## DIRECTIVES
[1] Name every magazine or news publication that the etiquette guide about Asma al-Assad mentions.
[2] Reproduce word for word the passage of the etiquette guide about Asma al-Assad that opens with the words containing "It’s easy to" and closes with "enough to eat.".

## DOCUMENT EXTRACT

--------------------------------

So You Married an Evil Despot: An Etiquette Guide for Asma al-Assad


These days, Asma al-Assad — wife of Syrian leader Bashar al-Assad — has a lot on her plate. She’s got 3 kids to Mom, a whole country to First Lady, an unstable, despotic, maybe-evil chemical weapons-wielding husband to Wife, and, most importantly, luxury goods to consume. Juggling the multiple responsibilities of being an oblivious twit in the face of mass suffering and death is tough — but luckily, we’re here to help. It’s the Etiquette Guide to Being Married to a Murderous Dictator— for Ladies!

Poor Asma al-Assad’s public image hasn’t always been as bruised as a limbless child whose house was bombed by the Syrian military. In fact, prior to all this trouble with the proletariat, Mrs. Assad was well-regarded as a paragon of progressivism and glamourous fashionality as the UK-citizen wife of Bashar al-Assad. There was that now-notorious (and now-pulled) Vogue tongue bath from February 2011, sure. But prior to that, Elle commented on boy oh boy did she have some pretty clothes. So did the Huffington Post (they called her an “All-natural beauty!” in a glowing 2010 slide show). And the UN thought that maybe she would be the progressive kick in the pants Syria — a country with a human rights record nearly always described by professional journalists who ostensibly own thesauruses as “dismal”— needed.

But all that changed once the citizens of Syria began to rise up against Bashar al-Assad’s government in March 2011, only to face an unimaginably cruel and inhumane response from the government — the UN estimates that in the last two and a half years, more than 100,000 Syrians have been killed and 2 million have fled the country. On August 21st, Bashar al-Assad reportedly used chemical weapons against his own citizens, a war crime that many US allies insist is grounds for military intervention. As it stands, the US stands on the brink of war. Again.

It’s easy to see how Asma al-Assad has found herself in a delicate situation, etiquette and reputation-wise. So how’s a purportedly image-obsessed lady to stand by her man without appearing, to the international community, like a huge asshole? Follow these very important DO’s and DON’Ts.

DON’T feed your family “Western” food that you pay top dollar to import while other families who are not your family starve to death or flee the country, as former Assad government officials allege. Further, DON’T turn your nose up at Syrian food, because not only is Syrian food delicious, there are starving children in, uh, Syria (and various refugee camps full of Syrians) who don’t have enough to eat.

--------------------------------

## GIVEN DATA
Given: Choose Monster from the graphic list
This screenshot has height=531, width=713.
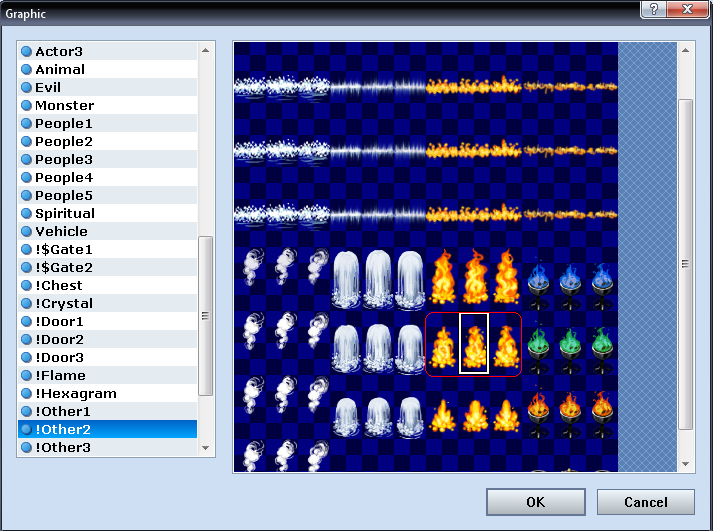Looking at the screenshot, I should pos(64,105).
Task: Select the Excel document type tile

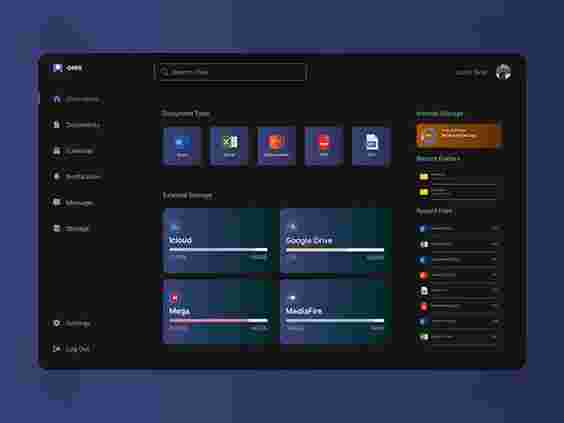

--------------------------------

## RESULTS OF THE EXERCISE
[1] Vogue, Elle, and the Huffington Post.

[2]
It’s easy to see how Asma al-Assad has found herself in a delicate situation, etiquette and reputation-wise. So how’s a purportedly image-obsessed lady to stand by her man without appearing, to the international community, like a huge asshole? Follow these very important DO’s and DON’Ts.

DON’T feed your family “Western” food that you pay top dollar to import while other families who are not your family starve to death or flee the country, as former Assad government officials allege. Further, DON’T turn your nose up at Syrian food, because not only is Syrian food delicious, there are starving children in, uh, Syria (and various refugee camps full of Syrians) who don’t have enough to eat.